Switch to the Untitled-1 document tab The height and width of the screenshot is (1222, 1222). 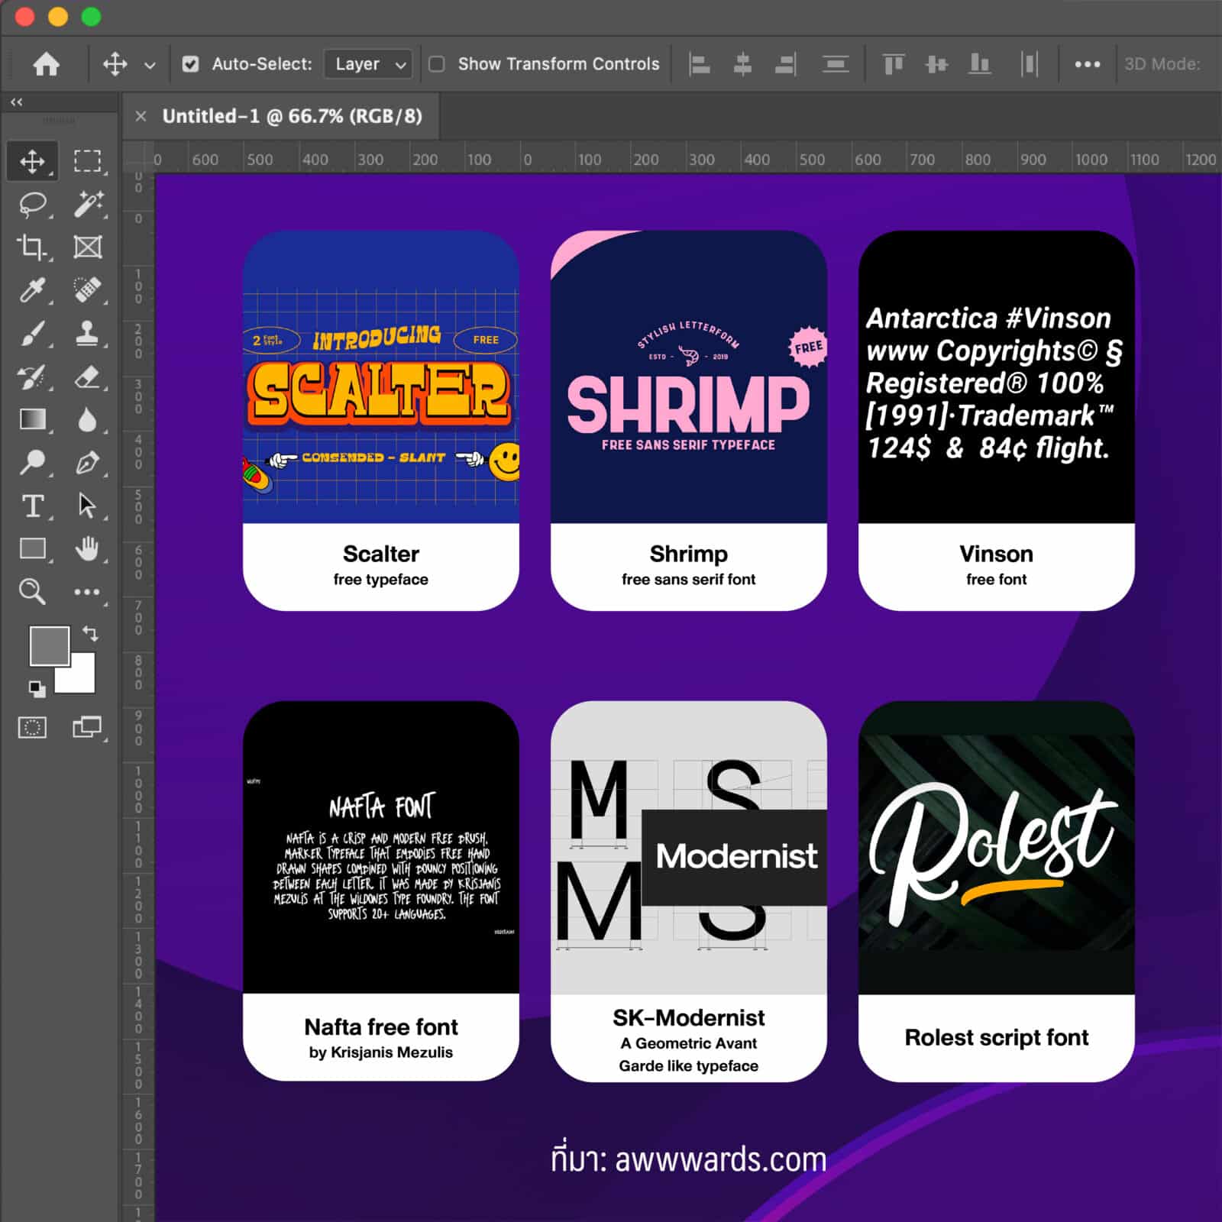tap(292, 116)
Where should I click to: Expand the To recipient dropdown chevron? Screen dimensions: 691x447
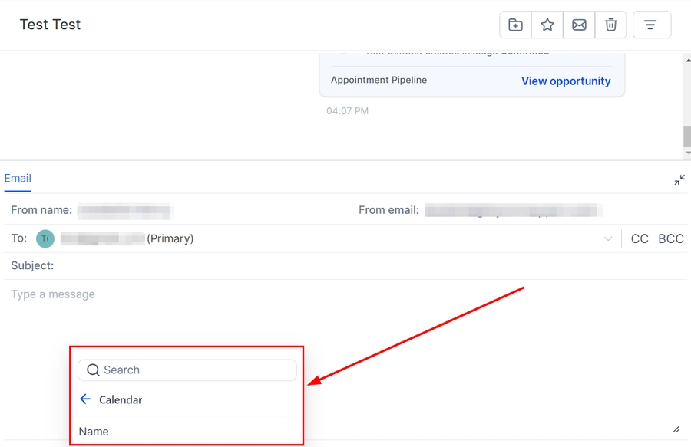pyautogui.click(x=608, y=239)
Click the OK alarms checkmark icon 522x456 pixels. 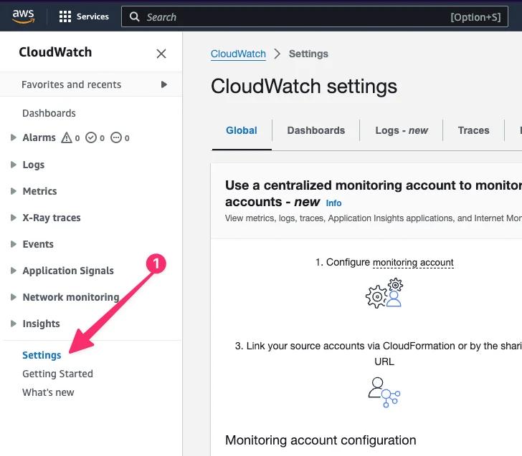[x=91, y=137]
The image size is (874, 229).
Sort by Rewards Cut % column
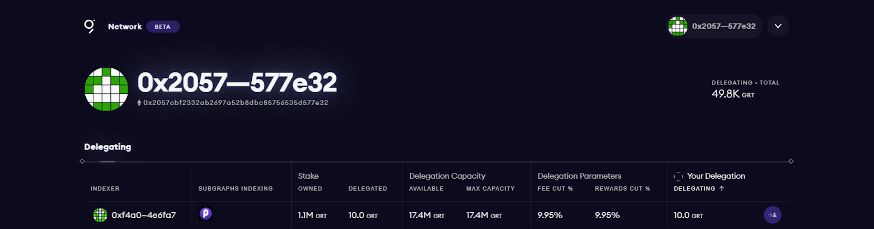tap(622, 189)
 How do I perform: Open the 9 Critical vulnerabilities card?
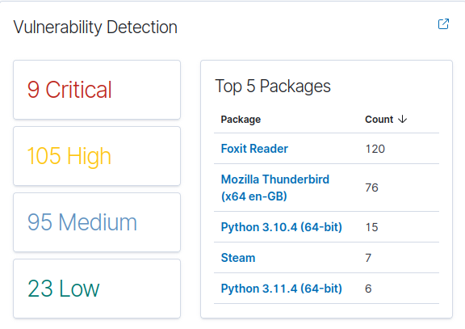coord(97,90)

════════════════════

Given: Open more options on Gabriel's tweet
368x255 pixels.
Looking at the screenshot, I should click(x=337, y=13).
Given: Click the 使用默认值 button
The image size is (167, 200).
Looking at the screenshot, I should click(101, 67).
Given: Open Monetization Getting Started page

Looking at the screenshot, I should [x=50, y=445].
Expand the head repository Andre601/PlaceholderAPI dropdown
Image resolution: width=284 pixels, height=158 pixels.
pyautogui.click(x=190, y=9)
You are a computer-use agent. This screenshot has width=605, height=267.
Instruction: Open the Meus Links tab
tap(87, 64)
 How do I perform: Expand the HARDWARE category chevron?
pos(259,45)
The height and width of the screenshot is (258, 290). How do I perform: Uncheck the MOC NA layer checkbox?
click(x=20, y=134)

════════════════════

Exercise brief:
Would you print exactly, and only, the lines of the data above from the line with "Given: Open more options on Gabriel's tweet" through the line with "You are a computer-use", inclusive?

Response to this task:
Given: Open more options on Gabriel's tweet
368x255 pixels.
Looking at the screenshot, I should click(x=337, y=13).
Given: Click the 使用默认值 button
The image size is (167, 200).
Looking at the screenshot, I should click(101, 67).
Given: Open Monetization Getting Started page

Looking at the screenshot, I should [x=50, y=445].
Expand the head repository Andre601/PlaceholderAPI dropdown
Image resolution: width=284 pixels, height=158 pixels.
pyautogui.click(x=190, y=9)
You are a computer-use agent. This screenshot has width=605, height=267.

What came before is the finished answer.